Clearly there is significant variability in utilization patterns, with extraordinarily high values at some spots and relatively low values at others. The average and mean may mask this variability. Deriving a utilization rule of thumb from this data is not necessarily recommended. However, what is apparent is that animals are selecting for high utilization in some areas and lower utilization in others. Animal behavior in response to a changing environment is a strong factor that drives uneven utilization on the landscape. This will be addressed in a subsequent post. Grazing ungulates in the African Serengeti also prefer green forage; migratory patterns on a vast, unfenced landscape allow animals to graze green forage almost exclusively: “green forage made up a relatively constant proportion of consumption.
80% over a broad range of green forage on offer.” In modern-day ranching operations, hay is usually shipped in from irrigated pastures or distant biomes to simulate similar feeding behavior.
One must remember that in ecological terms, the Serengeti is a multi-dimensional system. Grazing herds are not monotypic; that is, a variety of grazing ungulates coexist on the landscape, each one seeking advantage through different feeding strategies. McNaughton notes this in his observation of the synergies between zebra (an equine species) and wildebeest (a ruminant species):
The appearance of the sward changed substantially during the grazing succession. Prior to wildebeest passage, the grassland had little apparent structural differentiation. After they passed, ungrazed patches stood out as tall clumps. That structure facilitated zebra foraging in a way heretofore undescribed, as I observed zebras walking from tall patch to tall patch to feed. Grazing by zebras had a leveling effect on the vegetation, and the regrowth following their passage produced a structurally homogenous grazing lawn of high biomass concentration.
These interactions also shed light on how utilization occurs over time and space in a multi-species environment. As McNaughton observed:
During their passage through the stand, wildebeest consumed 156 g/m2, 76% of the initial standing crop, in a few hours. The zebra herd subsequently consumed 21 g/m2, or 44% of the remaining forage. Overall, the two grazers consumed 87% of the initial standing crop in a 4-d period. To the extent that there is excess soil moisture, such stands will regrow after grazing.
The following table, taken directly from the referenced article, displays the extent to which multi-species environments are subjected to different grazing pressures in the course of a year.
A study of this table reveals seasonal changes in grazing preferences for each species.

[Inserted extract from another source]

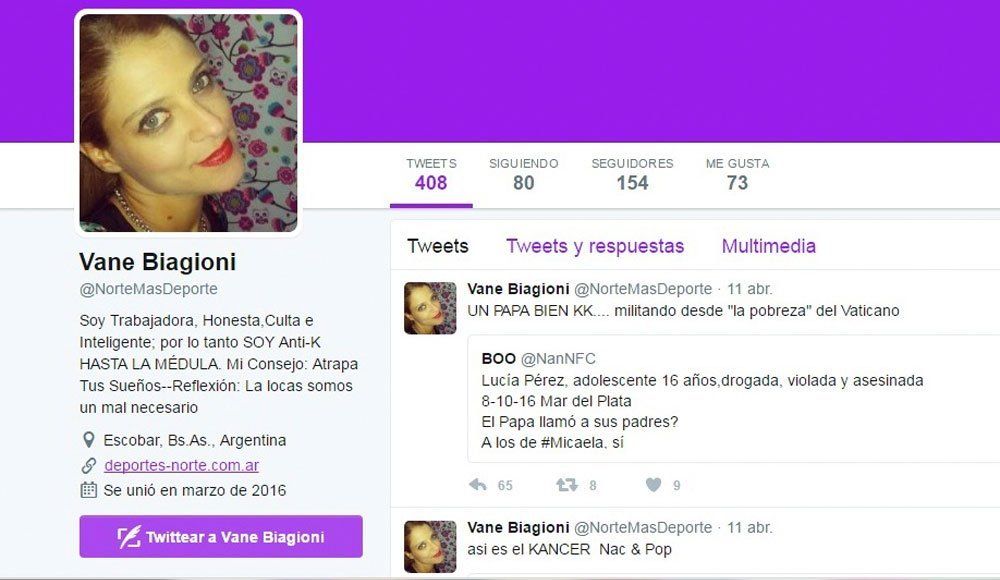
Task: Select the Tweets timeline tab
Action: pos(438,246)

It also shows that nature has filled various niches with the preferential feeding behavior of different species, thereby allowing for a more complete trophic food web and full-spectrum utilization of available biomass resources. McNaughton’s observations force us to reevaluate our own approach to land management, raising some difficult questions in the process. Can we simulate natural ecosystem processes through the use of multi-species herds? Does multi-species grazing in a ranching environment result in a more effective utilization of available biomass resources? Will multi-species grazing increase the nutrient density of the grassland, creating a dense and nutrient rich “grazing lawn”? And can human ingenuity be used to apply similar grazing patterns that are based on nature’s model?